> [PROBLEM STATEMENT] In the excerpt about gluten-free food, which dish is the one item on La Bourse et La Vie's lunch and dinner menu that is not gluten-free?

> [SOURCE EXCERPT]

»»

The good news for those who must avoid glutinous goods is that now there are options – we’ve listed a bunch of them here – and they’re actually pretty good.
Gluten-free fare began to gain a higher profile in 2014 when some of the products from Chambelland, a dedicated gluten-free bakery that grows and mills its own alternative flours, started showing up in Alain Ducasse’s temples of haute gastronomy. The Michelin-starred chef serves the crusty, flavorful, and incidentally gluten-free rice & buckwheat loaves as one of the first bites at the Plaza Athenée and finishes the meal at Le Meurice with some of their cakes.
Chef Daniel Rose of the highly-regarded restaurant Spring and the recently opened La Bourse et La Vie has also adapted to the “necessity” of accommodating dietary restrictions. “We try to offer a French approach to things and offer items that are naturally gluten-free,” he says. Almost every item on the menu at Spring can be made without gluten or is naturally without gluten to begin with, and gluten free toast is on-hand and available. Meanwhile, the entire lunch and dinner menu at La Bourse et La Vie, with the single exception of a tarte au citron for dessert, is “naturally sans gluten so they’re not missing anything.” Diners don’t notice that there’s no gluten in their pot-au-feu or steak frites since those recipes rely on meat, potatoes and vegetables. Other recipes like the fried quail utilize traditional French ingredients like buckwheat flour to add a nice, nutty flavor without gluten.

««

> [AVAILABLE DATA]
»»

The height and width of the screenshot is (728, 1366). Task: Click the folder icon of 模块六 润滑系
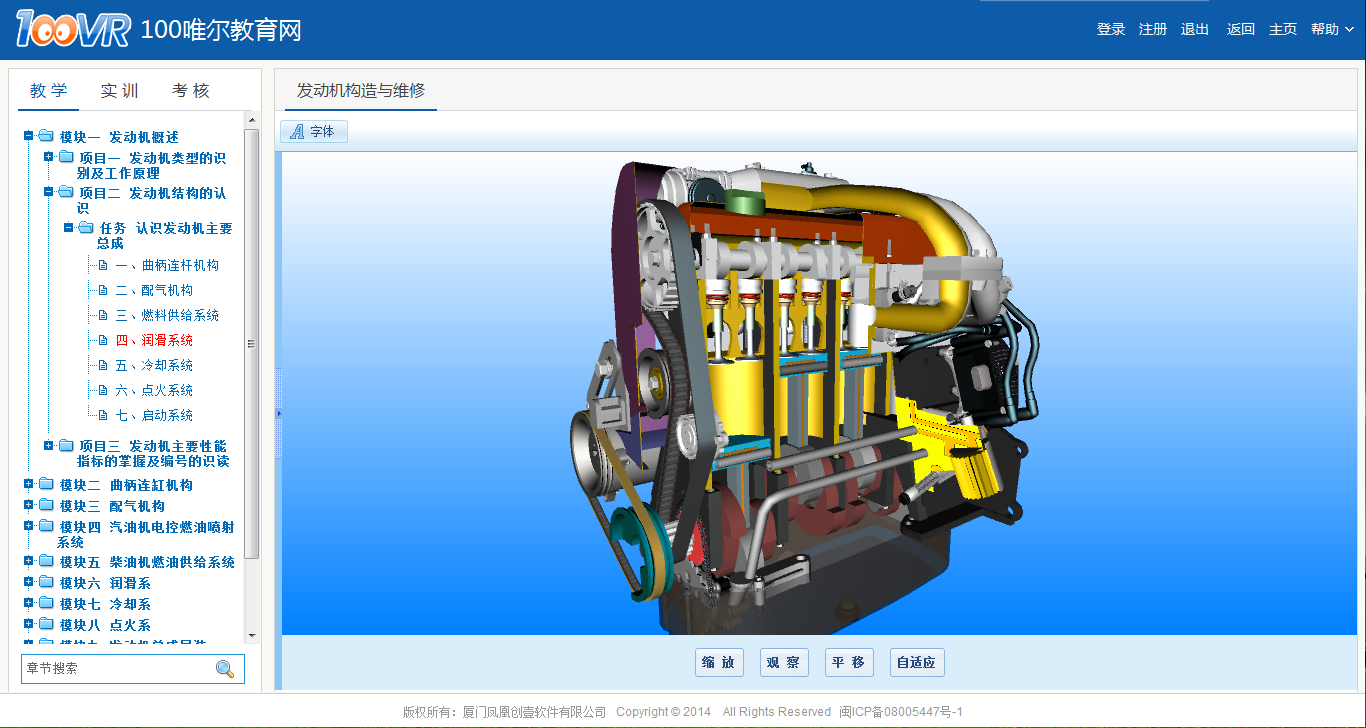[46, 583]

««

> [SOLUTION TO THIS TASK] The tarte au citron served for dessert.